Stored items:
****************************************
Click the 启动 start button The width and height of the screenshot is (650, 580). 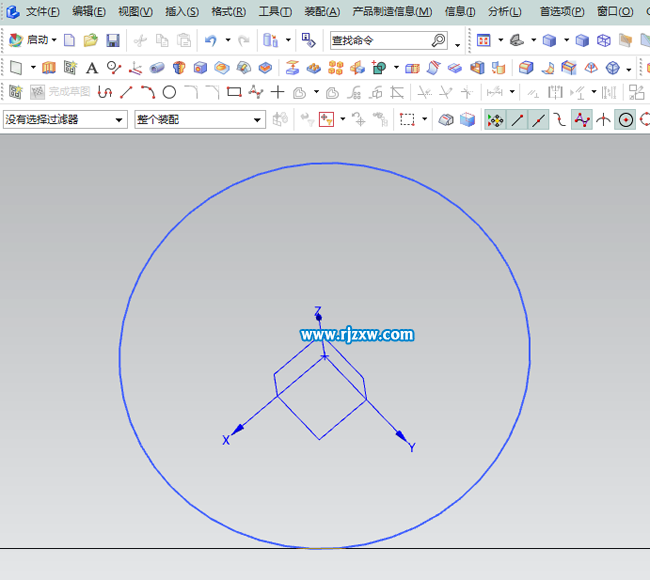coord(33,41)
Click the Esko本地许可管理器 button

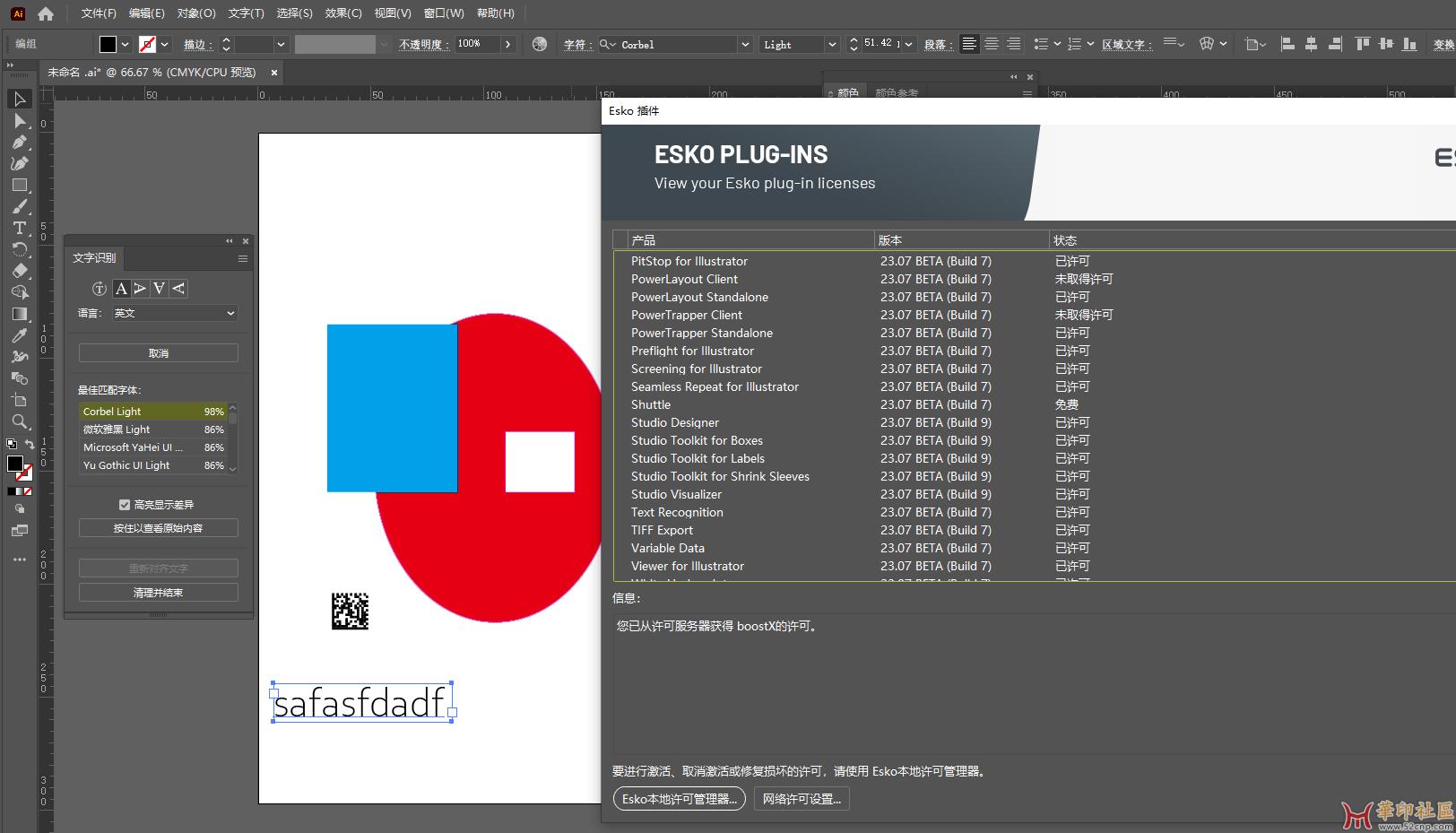click(x=679, y=799)
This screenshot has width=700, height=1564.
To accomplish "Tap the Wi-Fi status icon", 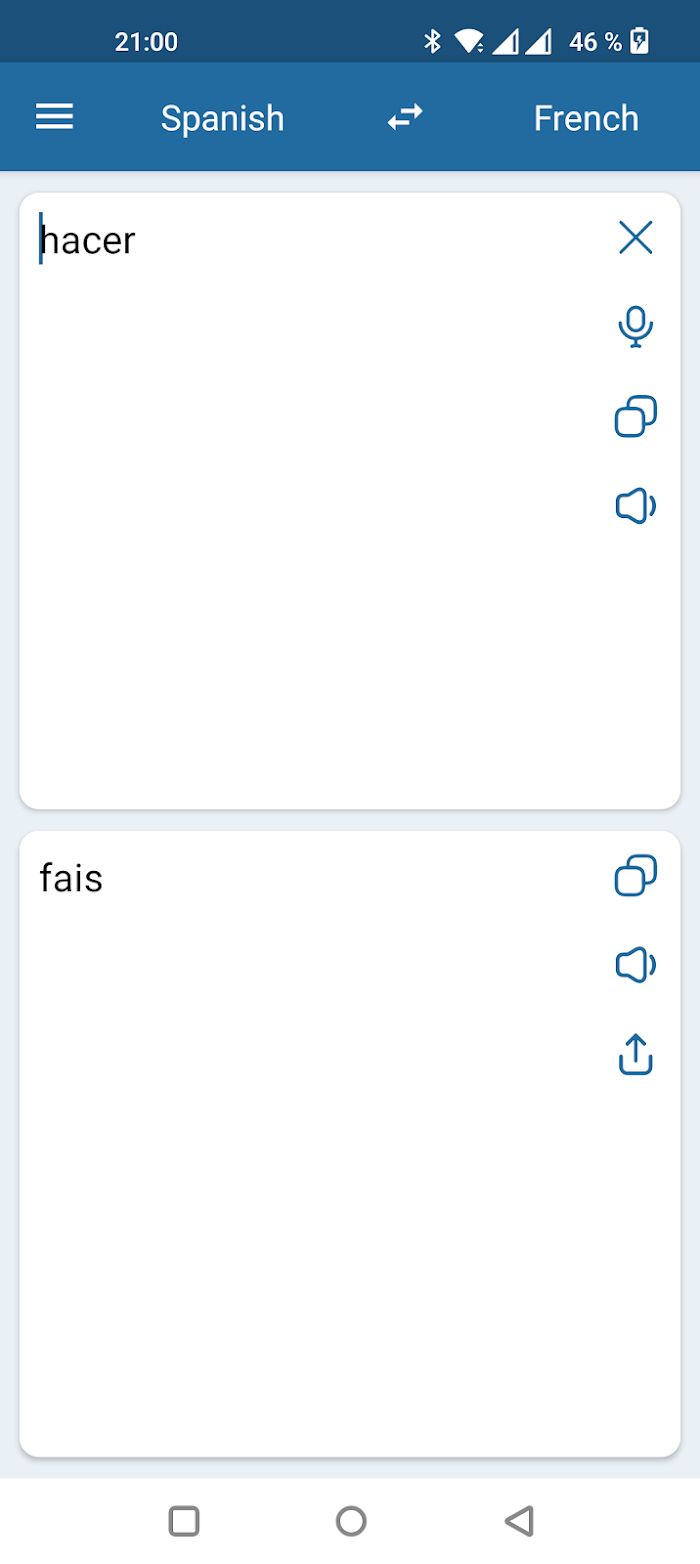I will (x=469, y=41).
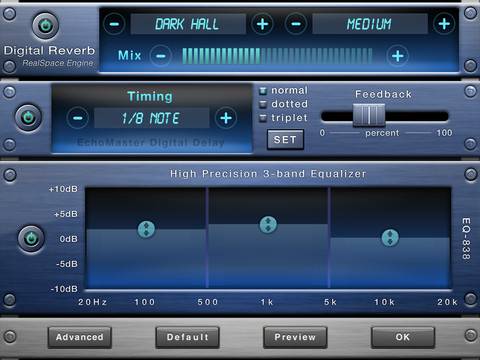Image resolution: width=480 pixels, height=360 pixels.
Task: Toggle the 3-band Equalizer power button
Action: (x=31, y=239)
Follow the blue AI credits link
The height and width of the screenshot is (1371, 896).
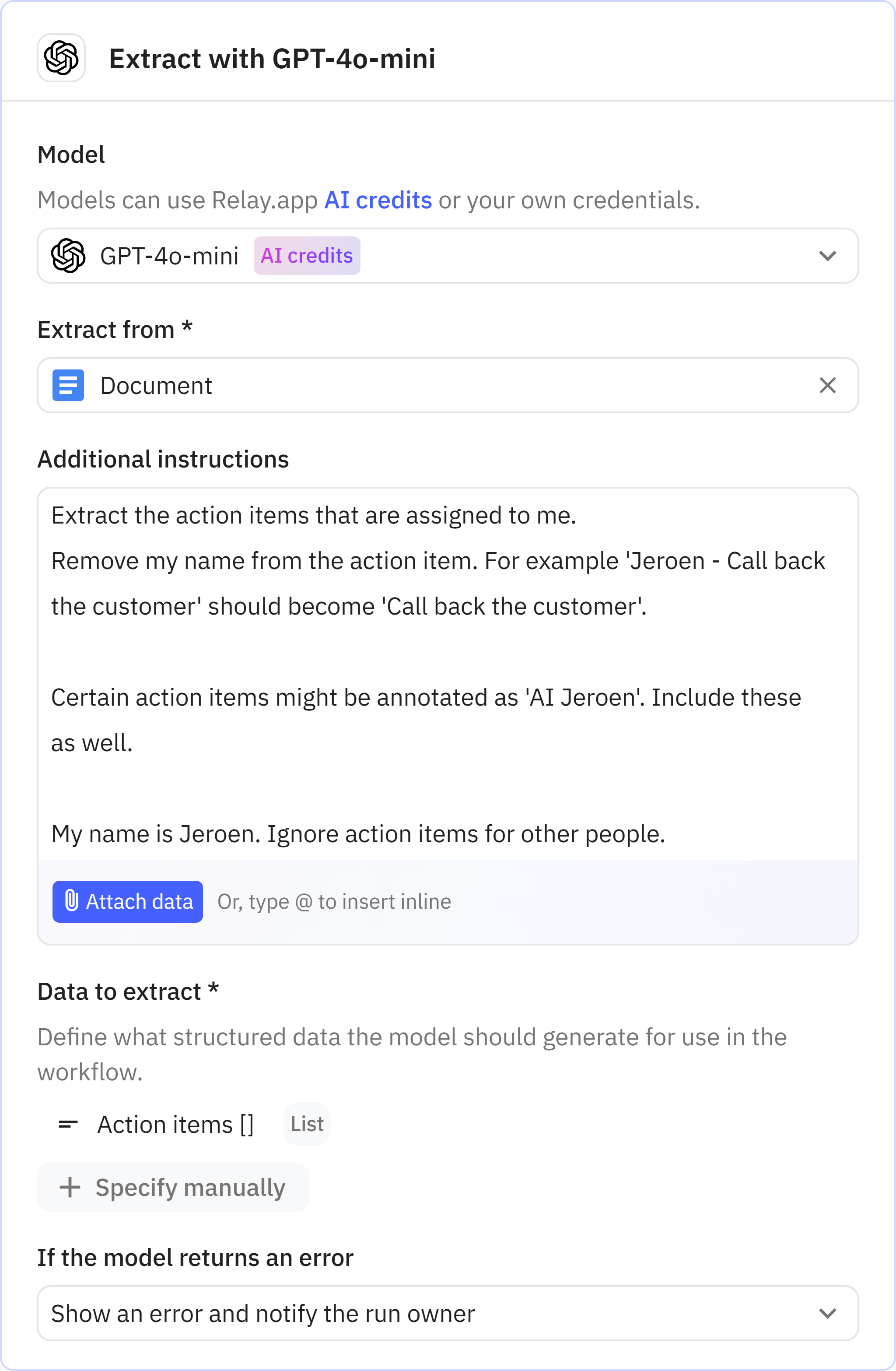tap(378, 200)
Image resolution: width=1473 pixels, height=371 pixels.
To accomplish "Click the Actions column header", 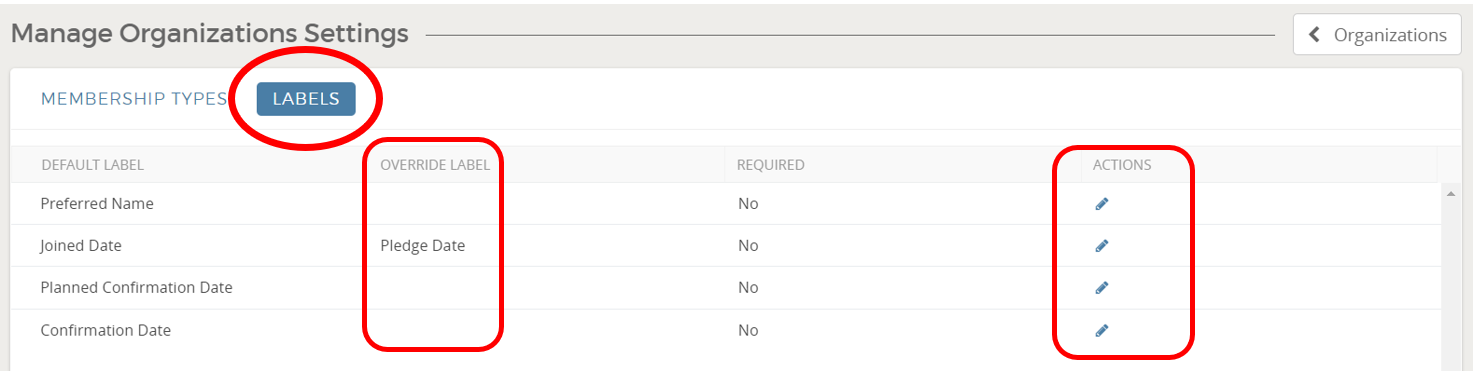I will coord(1122,165).
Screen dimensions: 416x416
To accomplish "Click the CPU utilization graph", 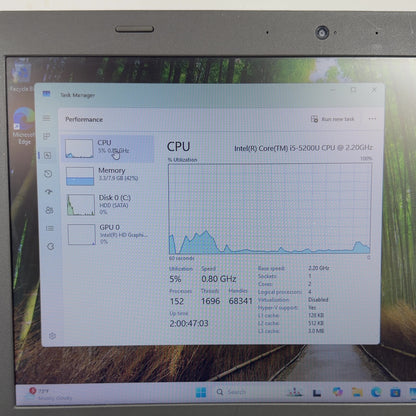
****************************************
§ To do
With the pictures excluded, the line containing "Screen dimensions: 416x416" and every line after it through the end of the data above are to be transcribed exactly, and nothing more.

§ Task result
Screen dimensions: 416x416
To accomplish "Click the CPU utilization graph", 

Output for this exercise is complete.